Founded in 1917, the National Hockey League (NHL®) is the premier professional ice hockey league in the world, and is one of the major professional sports leagues in the United States and Canada. With more than 600 employees across offices in New York, Toronto and Montreal, the NHL is a global sports and entertainment organization committed to building healthy and vibrant communities using the sport of hockey to celebrate fans of every race, color, religion, national origin, gender identity, age, sexual orientation, and socio-economic status. At the NHL, we are looking for dynamic, energetic and impactful individuals who are committed to doing the same by sharing in our philosophy that Hockey is for Everyone – and inclusion belongs on the ice, in the locker rooms, boardrooms and stands.

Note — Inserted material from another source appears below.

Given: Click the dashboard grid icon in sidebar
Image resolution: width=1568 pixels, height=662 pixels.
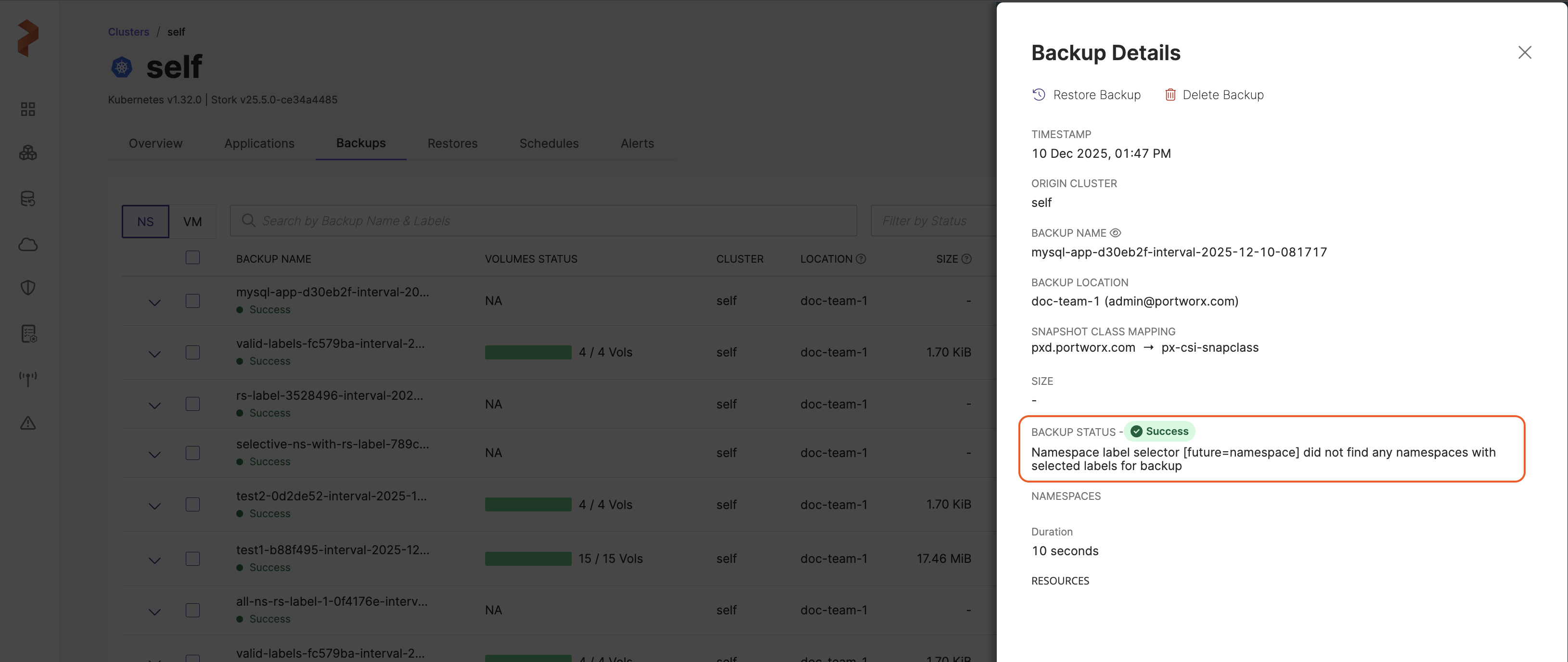Looking at the screenshot, I should [28, 109].
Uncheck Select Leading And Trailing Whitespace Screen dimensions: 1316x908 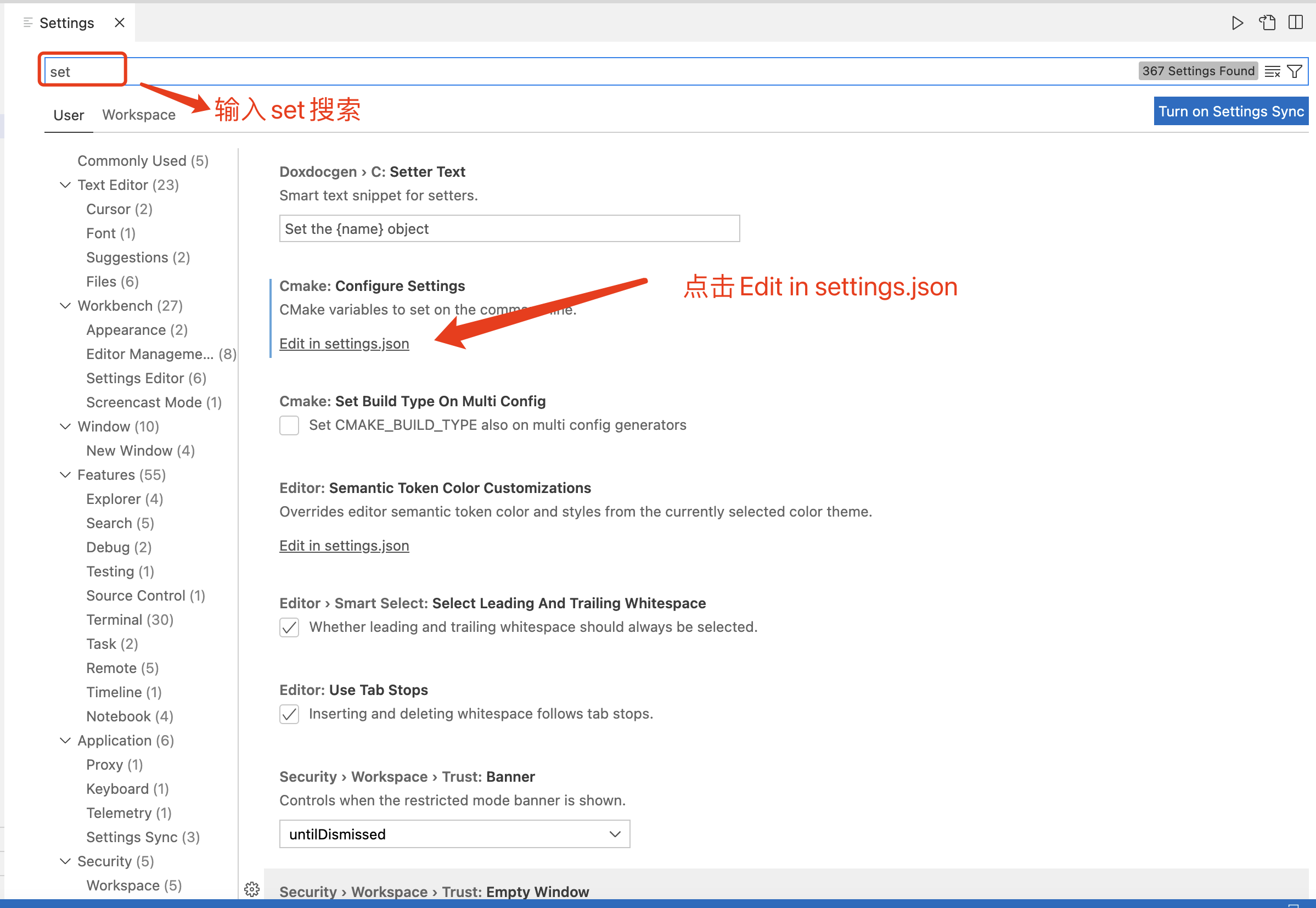point(289,627)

Benefits to working at National Hockey League include:

  • Medical/ Dental/ Vision insurance effective on the date of hire

  • 401(K) Plan and Defined Contribution Pension Plan

  • Annual Bonus

  • Generous PTO policy

  • Commuter Benefit Program

  • Paid Company Holidays

OVERVIEW & ESSENTIAL DUTIES The NHL Information Security team is looking for a diligent and motivated Information Security Analyst with a focus on application development and cloud native security. This position will contribute to the league’s comprehensive cybersecurity program with an emphasis on the development lifecycle, data management, and supporting technologies.

This role will:

  • Learn and understand the evolving development processes and architectures for a wide variety of on-premise and cloud-based applications and systems

  • Work with the various business and technology teams to assist with integrating information security practices and requirements at the beginning of their development process

  • Assess and report upon the application and infrastructure threat landscape through architecture reviews, cyber threat intelligence, and vulnerability assessments

  • Help with monitoring systems and logs for security breaches and investigating anomalies when they occur

  • Assist with security code reviews for a variety of languages as well as frameworks for cloud and mobile applications

  • Perform security reviews of third party software, development modules, libraries, and supply chain components

  • Participate in and evaluate penetration tests against applications and infrastructure

  • Contribute to our continuous improvement of incident response and vulnerability management

  • Assist development and operations teams with vulnerability analysis and remediation

  • Provide information security knowledge and outreach to development and operations teams

  • Document and report on issues identified during security reviews and assessments


The ideal candidate will have:

  • Proficiency with development and information security best practices

  • Knowledge of Windows and Linux system administration, network security, and operating system hardening

  • Experience with AWS application and service administration including compliance and security controls

  • Understanding of agile, CI/CD pipelines, and DevSecOps in a public and private cloud environment

  • Experience with developing, debugging, and evaluating operations of scripting languages such as Python, Bash, and PowerShell

  • Familiarity with Identity and Access Management (IAM) and supporting platforms such as Azure Active Directory and Okta

  • Awareness of common information and cybersecurity management frameworks, such as ISO 27001, ITIL, CIS, and NIST CSFa plus

  • Strong critical thinking, deductive reasoning, prioritization, and problem-solving skills

When applying, please be sure to include a cover letter with your salary expectations for this role. We thank all applicants for their interest in this opportunity, however only qualified candidates selected for an interview will be contacted. NO EMAILS OR PHONE CALLS PLEASE. We are an equal opportunity employer and all qualified applicants will receive consideration for employment without regard to race, color, religion, national origin, sex, sexual orientation, age, disability, gender identity, marital or veteran status, or any other protected class.